I think about Ryan and me, both trying to make the deadline. “Not necessarily. Sugar Island makes exceptions for people who got adopted out and …”

His eyes widen at the word. Adopted.
“That’s what happened to you, isn’t it?” I’ve been speaking

quietly this whole time, but now my voice is a whisper.

Jamie doesn’t answer. He looks away again.

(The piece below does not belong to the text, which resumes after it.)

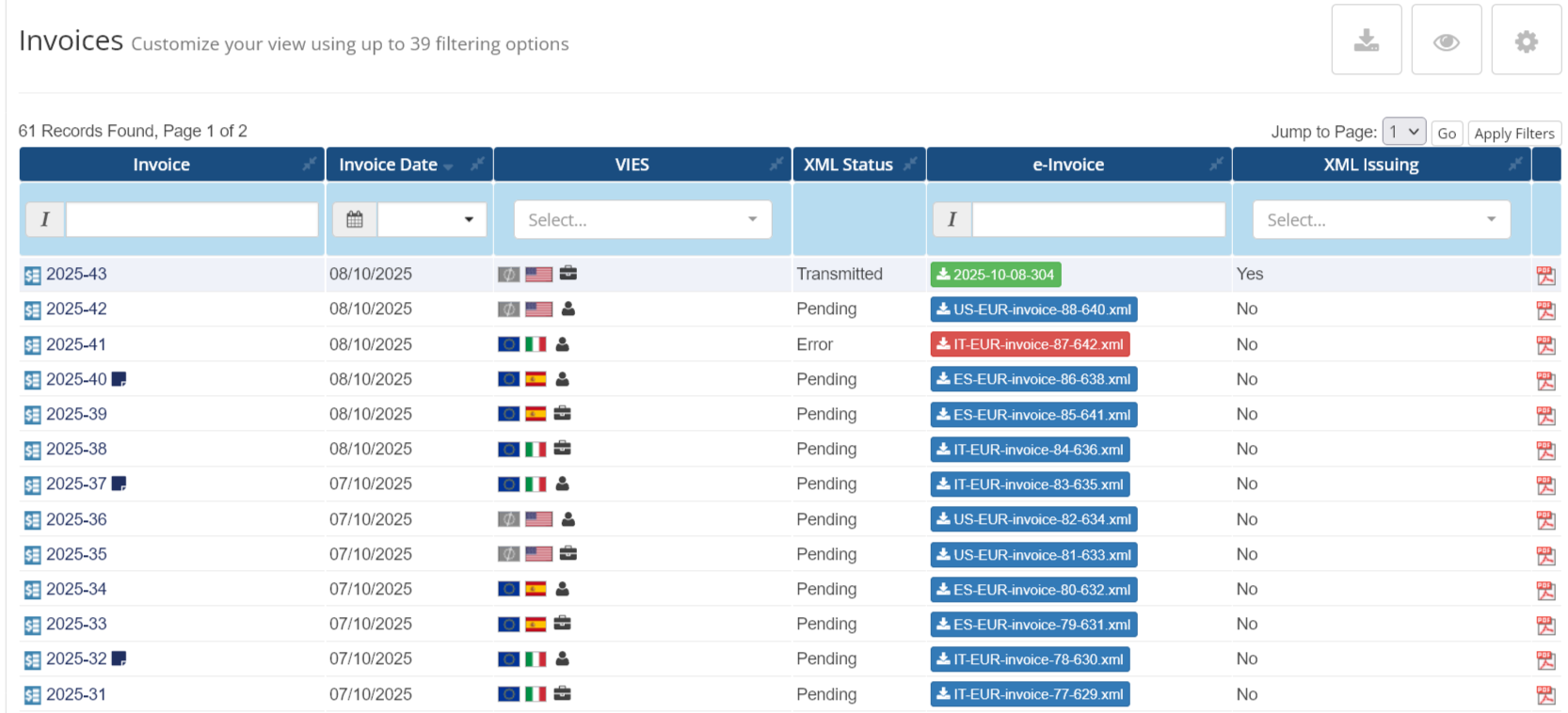This screenshot has height=713, width=1568.
Task: Open PDF icon for invoice 2025-43
Action: pos(1544,275)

“Families search for babies who were adopted out before ICWA.” I pronounce the Indian Child Welfare Act by how its acronym sounds: ick-wah. “You know? The federal law to

prevent the removal of Native children from their homes and tribal communities. Some people set an extra place for them at feasts.”

I’ve seen those plates, but I never really thought about how it might feel to be the person it was intended for.

“Hey.” I reach for the sleeve of his maroon dress shirt, before pulling my hand back in case he isn’t comfortable with my touching him anymore. “We have ceremonies when someone comes home, after Tribal Council votes on their enrollment.” I step as close as I can without actual physical contact. “Those ceremonies are powerful. Healing. Other tribes might do that too. Your tribe might do that. We don’t forget our lost ones.”

He blinks quickly and clears his throat. When he opens his mouth, I can’t hear his voice. But I feel it like a warm blanket on a cold night.

Miigwech.

Coach Alberts gives a five-minute warning for curfew.

We walk past couples kissing as if about to be separated by catastrophe. We squeeze into the crowded elevator. Jamie’s hand grasps mine. It isn’t for show because nobody can see.

Just before it stops at my floor, Jamie’s thumb caresses my hand, gliding smoothly back and forth across my fingers. Casual yet tender stroking that makes me catch my breath. I distract myself by reciting the muscles he’s touching. First dorsal interosseous, second dorsal interosseous …

At the ding of the elevator, my eyes meet Jamie’s. While anglerfishes detach from their boyfriends, Jamie leans in, pausing when his lips are an inch from mine.

“Okay?” he whispers.

“Yes,” I reply. His lips are soft, like a down feather. Perfect and gentle.

No one comments about it. After all, why would they? One kiss out of many happening in the elevator. They don’t know it

was our first kiss on the lips.

The post-game party is going strong as I step out of the elevator. People ricochet from room to room. Every door is propped open. Music blasts down the hallway: Big & Rich instructing us to “save a horse, ride a cowboy.”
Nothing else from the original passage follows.